Réélue eurodéputée en 2014, Sylvie Goulard, qui n’est plus une novice en politique, entend bien faire passer ses convictions avant ses relations. Déjà brouillée avec François Bayrou depuis la campagne de 2009, elle s’oppose au président du groupe libéral Guy Verhofstadt fin 2016. Alors que le groupe libéral souhaite présenter un candidat à la présidence du Parlement - et que Guy Verhofstadt se verrait bien endosser ce rôle - Sylvie Goulard refuse de voir un énième “vieux monsieur blanc” briguer les hauts postes de l’Union. Elle se présente donc face à lui, sans succès. Nouvelle querelle quelques mois plus tard, lorsque l’ancien Premier ministre belge se prononce pour l’adhésion de l’inclassable Mouvement 5 Etoiles au groupe centriste du Parlement. Inacceptable pour Sylvie Goulard, que l’engagement européen mitigé du parti italien ne convainc pas.

Cette indépendance n’a pas manqué d’irriter au sein du MoDem. Vivement critiquée par les proches de François Bayrou, celle qui se montrait déjà plus proche de Daniel Cohn-Bendit, tête de liste écologiste en 2009, que de son propre parti, rejoint rapidement les rangs du tout nouveau mouvement “En Marche !” dès 2016. Conseillère “Europe” du candidat Macron pendant la campagne présidentielle, elle joue les agents de liaison entre l’équipe macroniste et les hautes sphères politiques allemandes, conduisant même à deux rencontres entre le futur président et la chancelière Merkel.

En guise de remerciement, l’européenne est nommée en mai 2017 au ministère… des Armées. Résultat des tractations avec le MoDem, le ministère des Affaires européennes revient à une proche de François Bayrou, Marielle de Sarnez. Si elle fait très rapidement la connaissance de son homologue allemande, une certaine Ursula von der Leyen, cette nomination reste un coup dur pour Sylvie Goulard, forcée de quitter son siège d’eurodéputée pour un poste très national. Michel Barnier ne la sent d’ailleurs “pas heureuse” à ce poste, et prédit qu’elle ne “restera pas six mois” . Elle claque la porte de l’Hôtel de Brienne trente-cinq jours après sa nomination.
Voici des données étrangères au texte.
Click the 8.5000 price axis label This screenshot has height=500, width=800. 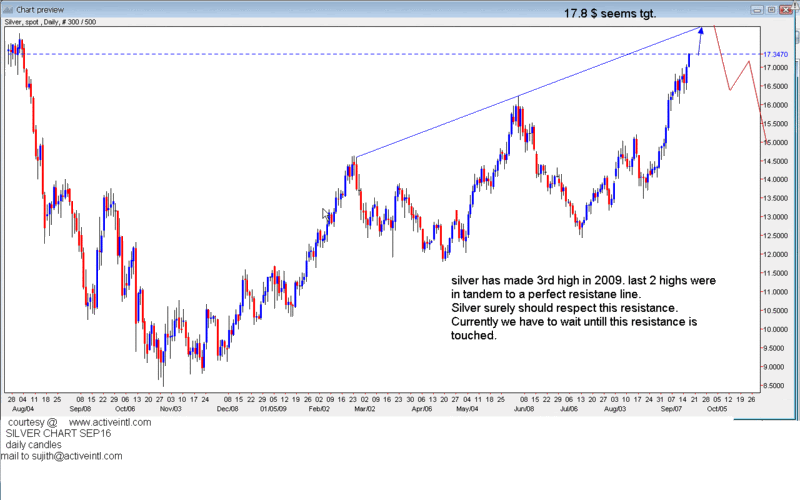(775, 385)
Entre justice et institutions, son parcours chaotique des dernières années

Cette démission n’est pas une décision de confort pour autant. Elle est soupçonnée, comme plusieurs eurodéputés MoDem, d’avoir abusé de fonds européens en employant un assistant parlementaire qui travaillait en réalité pour le parti centriste. Si elle clame son innocence, son départ brutal est expliqué par une volonté de “démontrer sa bonne foi” sans entacher le gouvernement : “Vous imaginez un acte judiciaire me concernant en pleine opération militaire ou terroriste ? J’ai estimé que ce n’était pas possible” , explique-t-elle alors, dans des propos repris par Le Point. Le Parlement européen, qui mène son enquête interne, met au jour des “irrégularités mineures” . Sylvie Goulard rembourse l’argent controversé. Elle n’est pas mise en examen, et ne sera pas entendue par la police avant septembre 2019.
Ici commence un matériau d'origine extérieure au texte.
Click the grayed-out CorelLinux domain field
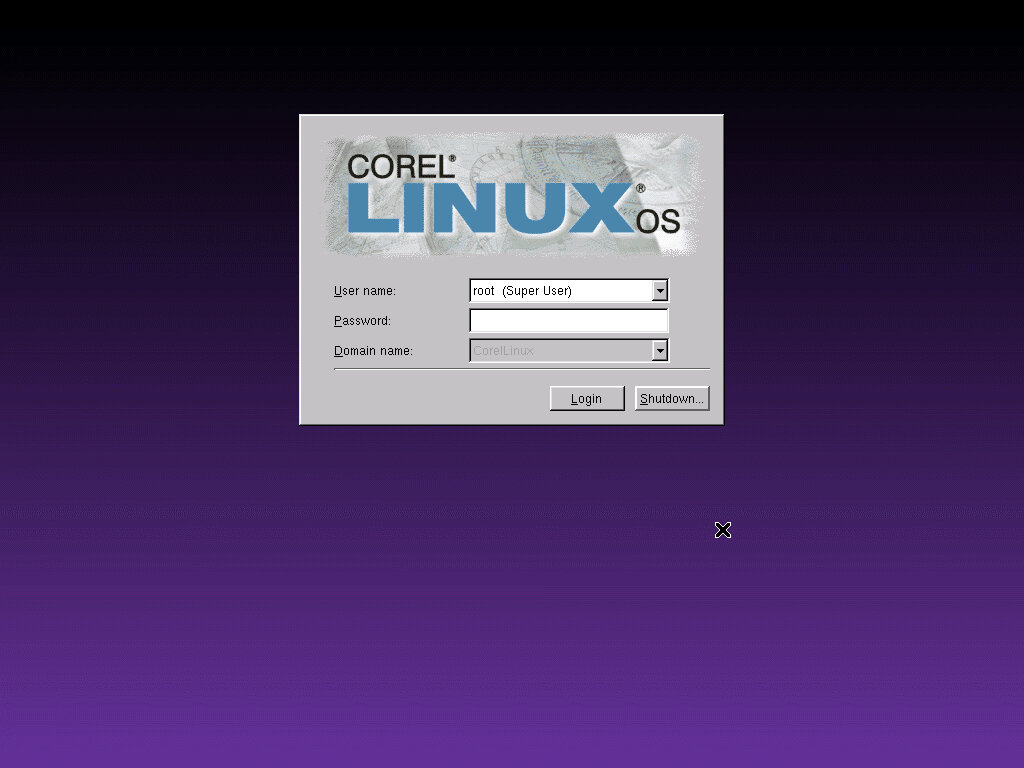 560,351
Sa décision entraîne également la chute de deux autres ministres issus du MoDem, François Bayrou et Marielle de Sarnez, libérant ainsi Emmanuel Macron de potentiels dissidents de sa majorité. Sylvie Goulard ne s’éloigne ainsi pas du président français : elle continue de jouer ses conseillères, comme lors de la rédaction du discours de la Sorbonne sur l’Europe du 26 septembre 2017, jusqu’à sa nomination comme second sous-gouverneur de la Banque de France. Elle retrouve à l’Hôtel de Toulouse les affaires économiques et monétaires, et l’angle européen et international qu’elle avait laissés au Parlement européen.

Poursuivant ainsi son parcours de haute fonctionnaire, Sylvie Goulard n’est pas inquiétée par les affaires dans lesquelles elle est mise en cause. Toutefois, son retour sous les projecteurs à la suite de sa candidature de commissaire européenne ravive les indignations : chez Les Républicains comme chez les Verts, on s’étonne de sa nomination.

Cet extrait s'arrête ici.